La Bourse de Paris a débuté l’année comme elle avait terminé la précédente : sans élan ni prise de risques, comme en atteste une statistique sur l’emploi américain ce vendredi qui n’a même pas suscité le début d’un frémissement.

La trêve des confiseurs se prolonge à Paris. Pour cette première semaine de 2017, les investisseurs ont fait honneur à l’adage « prudence est mère de sûreté », réduisant les offensives à portion congrue. Ainsi, le CAC 40 a affiché un gain hebdomadaire de 0,97% à 4 909,7 points mais… avec deux séances consécutives (mercredi et jeudi) oscillant entre 0 et 0,03%. La séance de vendredi se dirigeait vers la même issue avant de se reprendre en fin de séance et grappillait 0,19%, en dépit d’une actualité macroéconomique qui offrait tout de même une statistique sur l’emploi américain. Cette dernière fait souvent office de véritable juge de paix pour les marchés a fortiori lorsqu’il s’agit de la dernière du genre avant l’accession de Donald Trump à la Maison Blanche.

Dans le détail, l’économie américaine a créé 156 000 emplois non-agricoles, le mois dernier, soit largement en deçà des estimations du consensus Reuters qui tablait sur 178 000. En revanche, le salaire horaire moyen a progressé en décembre de 10 cents, soit 0,4%, en raison notamment d’un effet calendaire favorable, après un recul de 0,1% en novembre.

Calme plat

La hausse sur un an est de 2,9%, soit le gain le plus fort depuis juin 2009, après 2,5% en novembre. En outre, sur l’ensemble de l’année 2016, 2,16 millions d’emplois ont été créés par la première économie mondiale.
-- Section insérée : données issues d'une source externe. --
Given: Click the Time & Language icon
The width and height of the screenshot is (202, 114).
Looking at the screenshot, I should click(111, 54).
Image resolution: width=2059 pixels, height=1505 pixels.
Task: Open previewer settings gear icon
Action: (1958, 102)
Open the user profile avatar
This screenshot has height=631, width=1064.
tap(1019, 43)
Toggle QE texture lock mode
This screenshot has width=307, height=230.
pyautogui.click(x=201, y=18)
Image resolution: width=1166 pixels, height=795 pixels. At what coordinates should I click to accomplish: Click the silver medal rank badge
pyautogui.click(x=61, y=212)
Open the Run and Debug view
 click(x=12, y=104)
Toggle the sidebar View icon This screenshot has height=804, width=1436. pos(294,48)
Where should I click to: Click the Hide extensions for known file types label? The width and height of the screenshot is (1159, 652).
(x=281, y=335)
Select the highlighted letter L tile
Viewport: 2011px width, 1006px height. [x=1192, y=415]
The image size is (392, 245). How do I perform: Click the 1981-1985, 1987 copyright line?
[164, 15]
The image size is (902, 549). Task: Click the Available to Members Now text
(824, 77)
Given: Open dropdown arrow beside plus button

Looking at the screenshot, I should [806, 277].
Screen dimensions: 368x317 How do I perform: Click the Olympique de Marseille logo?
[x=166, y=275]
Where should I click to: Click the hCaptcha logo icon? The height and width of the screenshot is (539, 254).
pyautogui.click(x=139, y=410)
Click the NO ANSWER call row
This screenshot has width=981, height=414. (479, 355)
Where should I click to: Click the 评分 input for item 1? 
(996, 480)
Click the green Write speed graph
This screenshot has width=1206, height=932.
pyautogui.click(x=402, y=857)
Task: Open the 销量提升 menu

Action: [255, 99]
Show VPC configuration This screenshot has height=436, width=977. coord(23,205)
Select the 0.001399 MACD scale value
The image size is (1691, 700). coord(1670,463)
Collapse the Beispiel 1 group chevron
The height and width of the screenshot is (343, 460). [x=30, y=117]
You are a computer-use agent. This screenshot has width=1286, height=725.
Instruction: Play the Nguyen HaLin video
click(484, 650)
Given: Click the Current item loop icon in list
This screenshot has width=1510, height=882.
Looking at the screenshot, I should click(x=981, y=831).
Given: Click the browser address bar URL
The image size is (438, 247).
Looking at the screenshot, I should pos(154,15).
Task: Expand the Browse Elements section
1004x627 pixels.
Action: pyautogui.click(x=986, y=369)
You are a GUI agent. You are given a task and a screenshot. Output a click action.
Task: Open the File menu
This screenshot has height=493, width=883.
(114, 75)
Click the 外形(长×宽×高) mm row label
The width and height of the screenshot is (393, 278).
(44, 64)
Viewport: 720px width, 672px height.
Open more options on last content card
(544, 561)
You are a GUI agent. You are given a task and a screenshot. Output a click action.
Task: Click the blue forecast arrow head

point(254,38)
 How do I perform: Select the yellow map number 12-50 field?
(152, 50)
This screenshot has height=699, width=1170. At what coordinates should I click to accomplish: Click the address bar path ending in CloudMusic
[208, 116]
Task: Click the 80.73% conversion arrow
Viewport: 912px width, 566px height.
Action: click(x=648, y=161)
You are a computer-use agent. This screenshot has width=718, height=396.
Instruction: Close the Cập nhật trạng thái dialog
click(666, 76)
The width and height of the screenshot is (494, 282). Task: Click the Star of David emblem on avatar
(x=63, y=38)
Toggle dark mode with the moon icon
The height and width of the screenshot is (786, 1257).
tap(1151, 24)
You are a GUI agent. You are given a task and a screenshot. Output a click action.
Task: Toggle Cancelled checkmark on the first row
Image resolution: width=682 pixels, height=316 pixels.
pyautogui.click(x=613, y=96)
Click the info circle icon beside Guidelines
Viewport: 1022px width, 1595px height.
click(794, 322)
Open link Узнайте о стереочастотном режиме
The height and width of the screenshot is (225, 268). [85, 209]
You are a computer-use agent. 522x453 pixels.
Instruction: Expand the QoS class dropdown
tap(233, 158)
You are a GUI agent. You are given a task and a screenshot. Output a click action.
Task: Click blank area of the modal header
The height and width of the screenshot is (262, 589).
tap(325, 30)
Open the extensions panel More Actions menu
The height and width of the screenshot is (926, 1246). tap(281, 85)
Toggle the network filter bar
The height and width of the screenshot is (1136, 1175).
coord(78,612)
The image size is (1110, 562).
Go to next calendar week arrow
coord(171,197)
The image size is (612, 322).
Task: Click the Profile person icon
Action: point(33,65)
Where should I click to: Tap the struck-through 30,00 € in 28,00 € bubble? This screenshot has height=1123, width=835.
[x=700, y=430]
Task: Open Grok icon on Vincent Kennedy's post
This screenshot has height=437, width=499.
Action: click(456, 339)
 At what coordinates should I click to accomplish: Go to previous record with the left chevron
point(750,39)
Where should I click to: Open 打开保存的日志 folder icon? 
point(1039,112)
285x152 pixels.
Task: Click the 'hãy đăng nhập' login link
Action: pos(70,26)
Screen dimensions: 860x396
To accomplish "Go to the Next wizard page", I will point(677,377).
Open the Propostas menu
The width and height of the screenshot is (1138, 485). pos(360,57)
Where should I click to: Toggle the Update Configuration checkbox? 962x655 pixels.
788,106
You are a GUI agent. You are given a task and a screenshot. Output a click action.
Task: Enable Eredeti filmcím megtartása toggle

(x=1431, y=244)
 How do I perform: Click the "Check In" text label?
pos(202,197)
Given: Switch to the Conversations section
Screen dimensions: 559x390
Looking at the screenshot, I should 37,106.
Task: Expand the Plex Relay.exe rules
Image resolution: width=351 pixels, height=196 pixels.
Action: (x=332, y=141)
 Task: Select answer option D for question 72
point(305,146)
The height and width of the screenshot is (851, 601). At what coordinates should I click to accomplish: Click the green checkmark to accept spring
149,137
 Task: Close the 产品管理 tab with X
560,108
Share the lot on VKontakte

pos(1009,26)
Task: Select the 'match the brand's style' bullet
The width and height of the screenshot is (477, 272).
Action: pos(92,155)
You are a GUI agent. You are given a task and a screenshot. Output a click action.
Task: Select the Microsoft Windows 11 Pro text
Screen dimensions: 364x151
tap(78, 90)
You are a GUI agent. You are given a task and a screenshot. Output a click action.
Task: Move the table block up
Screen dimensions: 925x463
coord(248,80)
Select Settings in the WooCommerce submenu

Donald Trump héritera donc d’une situation économique idoine à son arrivée dans le Bureau ovale, le 20 janvier prochain.

Comme évoqué en préambule, ces données n’ont pas ému outre mesure les opérateurs, ni suscité d’accélération dans les volumes d’échanges. Parmi les autres indicateurs du jour, de moindre importance, à signaler la bonne tenue de l’indice du climat des affaires en zone euro. Ce dernier s’est, en effet, élevé à à 107,8 après 106,6 (révisé) en novembre, dépassant au passage les prévisions du consensus Reuters qui tablait sur 106,8.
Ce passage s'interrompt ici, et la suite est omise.